The brewery also sits alongside the Nishiki River, Yamaguchi’s longest clear-running waterway, drawing its brewing water directly from it — water so highly regarded it has been named to Japan’s list of 100 Outstanding Waters.

Kinsuzume is one of those scarce sakes where demand among nihonshu fans far outstrips supply.

 Like other hard-to-find bottles, the combination of exceptional quality and small-batch production makes it genuinely difficult to get your hands on. 

In my case, my wife tracked one down on Mercari (Japan’s secondhand marketplace) and paid above market price as a birthday gift. 

And honestly — it was good enough to be worth every extra yen. (I love you..!) Drinking sake sourced from a resale app, I found myself turning over a few thoughts. Let me try to put them into words.

Juyondai, Jikon, Aramasa, Hana-abi, Kinsuzume, Shinshu Kirei. These are the sakes that nihonshu fans traveling to Japan from abroad make a point of seeking out at izakayas. 

What they all have in common is this: they’re out of reach for most ordinary consumers.

And the breweries behind them say that dramatically increasing production — while still achieving the flavor they’re after — simply isn’t possible. 
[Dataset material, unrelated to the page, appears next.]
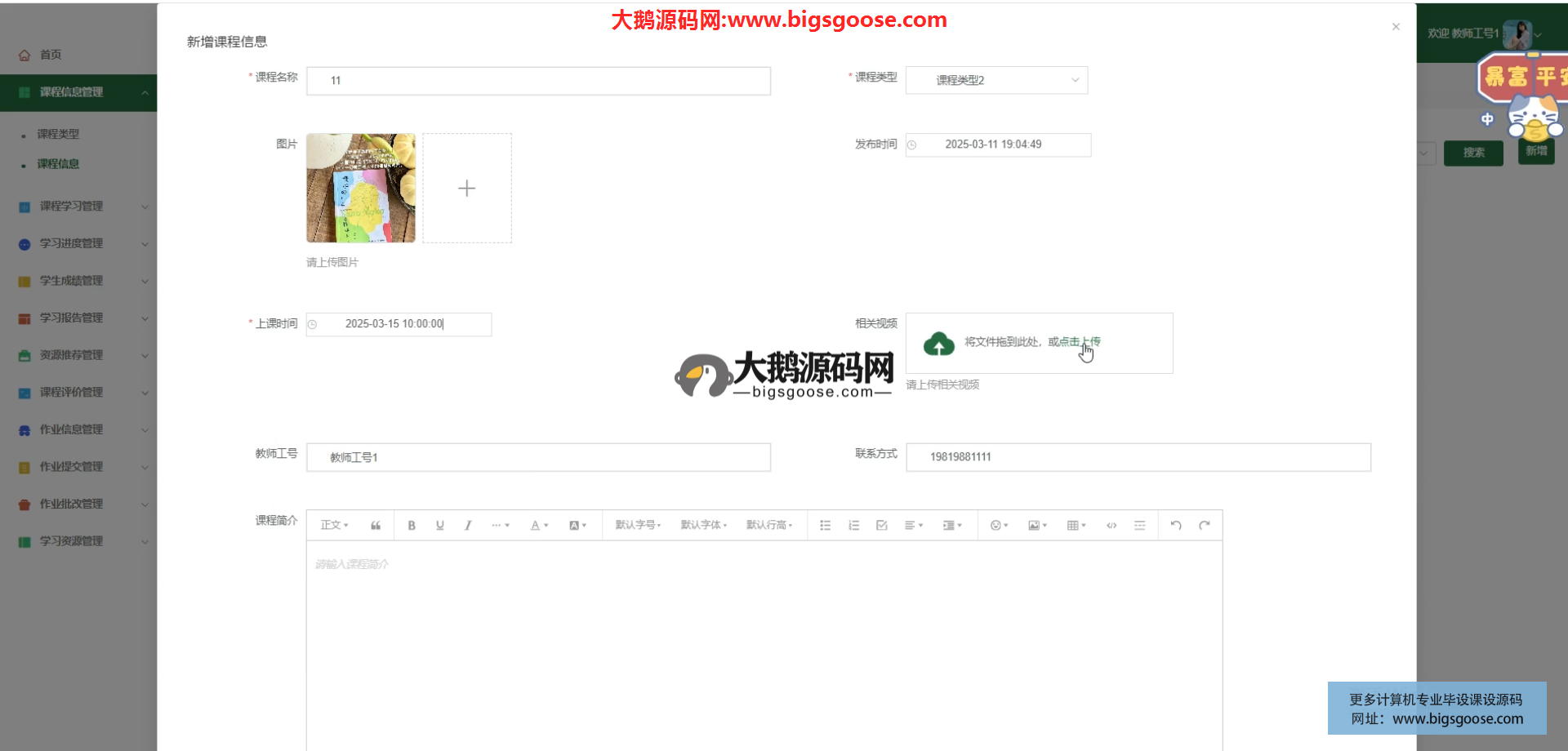Insert a numbered list
Viewport: 1568px width, 751px height.
click(x=853, y=526)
There’s likely a deep-seated conviction at these breweries that the toji, the kuramoto, or whoever sits at the heart of the brewing process needs time to be involved in every detail of the sake’s character. 

That what is built by human senses cannot be systematized by computers or AI — and is therefore irreplaceable. I share that view entirely.

This line of thinking comes through, at least in part, in what Takagi-san of Takagi Brewery — the maker of Juyondai — has said in interviews. 

“Making koji for daiginjo takes 50 hours. Every few hours, the koji trays have to be rotated by hand. How much I suffer through that process doesn’t matter. If the sake turns out delicious, that becomes a deep joy.” 

“There are things that can only be felt and learned by a person, on the floor of a brewery.”

I recently wrote about the breweries behind Jikon, Aramasa, and Juyondai — and all three share something in common: for well over a decade, they’ve been iconic examples of sake where supply falls drastically short of demand. And they’ve all taken a firm stance against scaling up production to meet that demand.

Maintaining scarcity could certainly be seen as a form of marketing. (Personally, I think — well, so what if it is.) 

But I believe the real reason these breweries earned nationwide followings in the first place is this: their methods of production were never designed for mass output to begin with. Let me give you an example.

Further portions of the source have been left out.